Your goal: Return the data that follows exactly. Include every line.

Study material:
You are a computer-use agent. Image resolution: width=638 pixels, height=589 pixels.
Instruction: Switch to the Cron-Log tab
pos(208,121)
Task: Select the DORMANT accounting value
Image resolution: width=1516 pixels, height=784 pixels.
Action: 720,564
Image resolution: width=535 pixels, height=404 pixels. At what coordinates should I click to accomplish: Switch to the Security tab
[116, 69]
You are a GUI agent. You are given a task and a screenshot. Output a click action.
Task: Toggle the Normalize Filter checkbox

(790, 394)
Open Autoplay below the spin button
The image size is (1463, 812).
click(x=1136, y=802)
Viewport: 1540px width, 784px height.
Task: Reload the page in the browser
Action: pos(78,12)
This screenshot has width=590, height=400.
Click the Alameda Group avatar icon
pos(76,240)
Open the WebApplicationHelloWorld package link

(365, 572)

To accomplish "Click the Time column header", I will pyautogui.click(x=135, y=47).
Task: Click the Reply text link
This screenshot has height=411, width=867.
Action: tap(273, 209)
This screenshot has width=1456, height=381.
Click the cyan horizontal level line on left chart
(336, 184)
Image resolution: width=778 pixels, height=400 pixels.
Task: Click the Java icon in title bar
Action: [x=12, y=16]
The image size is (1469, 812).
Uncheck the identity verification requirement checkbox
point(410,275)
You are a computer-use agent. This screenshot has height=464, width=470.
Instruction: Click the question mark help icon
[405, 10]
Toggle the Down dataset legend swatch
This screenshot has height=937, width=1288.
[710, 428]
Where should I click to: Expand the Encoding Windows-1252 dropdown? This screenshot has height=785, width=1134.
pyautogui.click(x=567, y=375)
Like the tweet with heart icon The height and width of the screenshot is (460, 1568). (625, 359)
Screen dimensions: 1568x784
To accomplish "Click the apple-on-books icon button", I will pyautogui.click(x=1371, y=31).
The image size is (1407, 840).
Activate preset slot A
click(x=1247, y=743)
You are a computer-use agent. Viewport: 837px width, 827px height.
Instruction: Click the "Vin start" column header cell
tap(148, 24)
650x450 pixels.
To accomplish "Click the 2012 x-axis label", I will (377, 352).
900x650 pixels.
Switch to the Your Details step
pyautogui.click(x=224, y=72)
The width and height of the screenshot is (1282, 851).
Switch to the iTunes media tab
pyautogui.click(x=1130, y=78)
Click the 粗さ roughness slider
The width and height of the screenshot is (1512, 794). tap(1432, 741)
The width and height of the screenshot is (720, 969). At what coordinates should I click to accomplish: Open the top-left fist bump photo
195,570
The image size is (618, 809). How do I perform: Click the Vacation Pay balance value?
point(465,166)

Task response:
You are a computer-use agent. Image resolution: width=638 pixels, height=589 pixels.
Instruction: Switch to the Cron-Log tab
pos(208,121)
Task: Select the DORMANT accounting value
Image resolution: width=1516 pixels, height=784 pixels.
Action: 720,564
Image resolution: width=535 pixels, height=404 pixels. At what coordinates should I click to accomplish: Switch to the Security tab
[116, 69]
You are a GUI agent. You are given a task and a screenshot. Output a click action.
Task: Toggle the Normalize Filter checkbox

(790, 394)
Open Autoplay below the spin button
The image size is (1463, 812).
click(x=1136, y=802)
Viewport: 1540px width, 784px height.
Task: Reload the page in the browser
Action: pos(78,12)
This screenshot has width=590, height=400.
Click the Alameda Group avatar icon
pos(76,240)
Open the WebApplicationHelloWorld package link

(365, 572)

To accomplish "Click the Time column header", I will pyautogui.click(x=135, y=47).
Task: Click the Reply text link
This screenshot has height=411, width=867.
Action: tap(273, 209)
This screenshot has width=1456, height=381.
Click the cyan horizontal level line on left chart
(336, 184)
Image resolution: width=778 pixels, height=400 pixels.
Task: Click the Java icon in title bar
Action: [x=12, y=16]
The image size is (1469, 812).
Uncheck the identity verification requirement checkbox
point(410,275)
You are a computer-use agent. This screenshot has height=464, width=470.
Instruction: Click the question mark help icon
[405, 10]
Toggle the Down dataset legend swatch
This screenshot has height=937, width=1288.
[710, 428]
Where should I click to: Expand the Encoding Windows-1252 dropdown? This screenshot has height=785, width=1134.
pyautogui.click(x=567, y=375)
Like the tweet with heart icon The height and width of the screenshot is (460, 1568). (625, 359)
Screen dimensions: 1568x784
To accomplish "Click the apple-on-books icon button", I will pyautogui.click(x=1371, y=31).
The image size is (1407, 840).
Activate preset slot A
click(x=1247, y=743)
You are a computer-use agent. Viewport: 837px width, 827px height.
Instruction: Click the "Vin start" column header cell
tap(148, 24)
650x450 pixels.
To accomplish "Click the 2012 x-axis label", I will (377, 352).
900x650 pixels.
Switch to the Your Details step
pyautogui.click(x=224, y=72)
The width and height of the screenshot is (1282, 851).
Switch to the iTunes media tab
pyautogui.click(x=1130, y=78)
Click the 粗さ roughness slider
The width and height of the screenshot is (1512, 794). tap(1432, 741)
The width and height of the screenshot is (720, 969). At what coordinates should I click to accomplish: Open the top-left fist bump photo
195,570
The image size is (618, 809). How do I perform: Click the Vacation Pay balance value?
point(465,166)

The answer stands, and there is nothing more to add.